(Collection entries)
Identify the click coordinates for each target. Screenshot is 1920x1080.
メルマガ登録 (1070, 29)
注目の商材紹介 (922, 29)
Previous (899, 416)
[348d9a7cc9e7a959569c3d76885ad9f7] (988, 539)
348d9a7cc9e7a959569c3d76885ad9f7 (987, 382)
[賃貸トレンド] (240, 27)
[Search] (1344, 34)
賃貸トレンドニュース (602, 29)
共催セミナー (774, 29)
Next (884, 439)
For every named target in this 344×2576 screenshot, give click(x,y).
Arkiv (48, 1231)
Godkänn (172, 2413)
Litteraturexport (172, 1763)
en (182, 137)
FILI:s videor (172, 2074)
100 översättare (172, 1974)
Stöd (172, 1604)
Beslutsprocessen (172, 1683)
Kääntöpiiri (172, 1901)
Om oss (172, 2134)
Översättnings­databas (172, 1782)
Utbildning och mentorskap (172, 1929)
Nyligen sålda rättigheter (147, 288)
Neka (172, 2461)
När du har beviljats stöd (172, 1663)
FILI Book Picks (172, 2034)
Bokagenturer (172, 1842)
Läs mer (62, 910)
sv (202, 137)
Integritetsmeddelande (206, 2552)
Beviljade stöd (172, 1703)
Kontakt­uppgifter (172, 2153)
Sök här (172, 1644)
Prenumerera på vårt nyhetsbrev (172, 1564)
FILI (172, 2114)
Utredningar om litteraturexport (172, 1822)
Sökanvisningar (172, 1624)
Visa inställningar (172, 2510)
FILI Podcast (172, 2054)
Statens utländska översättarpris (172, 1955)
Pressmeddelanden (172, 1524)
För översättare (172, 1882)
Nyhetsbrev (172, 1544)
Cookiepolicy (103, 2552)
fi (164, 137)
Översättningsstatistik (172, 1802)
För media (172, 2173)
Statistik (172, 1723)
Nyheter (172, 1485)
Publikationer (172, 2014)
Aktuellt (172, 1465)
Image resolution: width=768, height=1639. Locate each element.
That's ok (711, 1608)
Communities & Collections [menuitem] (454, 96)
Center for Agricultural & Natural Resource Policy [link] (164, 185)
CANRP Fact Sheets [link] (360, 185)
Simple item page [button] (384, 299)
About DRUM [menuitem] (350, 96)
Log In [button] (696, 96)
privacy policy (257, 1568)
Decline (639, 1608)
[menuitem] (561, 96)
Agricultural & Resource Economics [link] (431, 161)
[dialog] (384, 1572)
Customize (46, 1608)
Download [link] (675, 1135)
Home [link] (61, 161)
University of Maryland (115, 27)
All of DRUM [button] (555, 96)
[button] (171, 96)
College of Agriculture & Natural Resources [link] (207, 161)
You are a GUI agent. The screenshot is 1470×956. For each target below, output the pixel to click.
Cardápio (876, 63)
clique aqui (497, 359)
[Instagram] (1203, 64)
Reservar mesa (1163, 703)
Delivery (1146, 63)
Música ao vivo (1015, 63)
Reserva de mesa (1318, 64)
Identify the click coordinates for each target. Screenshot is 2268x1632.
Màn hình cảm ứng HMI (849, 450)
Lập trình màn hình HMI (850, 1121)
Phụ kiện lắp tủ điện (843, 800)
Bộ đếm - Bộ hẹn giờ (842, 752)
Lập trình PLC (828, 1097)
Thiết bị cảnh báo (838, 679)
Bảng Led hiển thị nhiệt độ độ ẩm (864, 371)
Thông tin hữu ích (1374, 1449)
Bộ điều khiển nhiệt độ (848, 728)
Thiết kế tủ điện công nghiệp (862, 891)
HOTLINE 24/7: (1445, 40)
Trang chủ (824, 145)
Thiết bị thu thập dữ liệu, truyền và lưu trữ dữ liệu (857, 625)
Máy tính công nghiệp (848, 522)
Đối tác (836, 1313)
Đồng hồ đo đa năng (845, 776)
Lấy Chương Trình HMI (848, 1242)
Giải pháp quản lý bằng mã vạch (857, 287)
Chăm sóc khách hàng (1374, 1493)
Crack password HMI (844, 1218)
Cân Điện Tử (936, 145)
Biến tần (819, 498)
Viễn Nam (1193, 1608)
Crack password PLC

§ **Task brief**:
Output the data exactly, from the first line through the line that holds "Next (884, 439)", so that no later line appears.

§ **Finished exercise**:
Identify the click coordinates for each target. Screenshot is 1920x1080.
メルマガ登録 (1070, 29)
注目の商材紹介 (922, 29)
Previous (899, 416)
[348d9a7cc9e7a959569c3d76885ad9f7] (988, 539)
348d9a7cc9e7a959569c3d76885ad9f7 (987, 382)
[賃貸トレンド] (240, 27)
[Search] (1344, 34)
賃貸トレンドニュース (602, 29)
共催セミナー (774, 29)
Next (884, 439)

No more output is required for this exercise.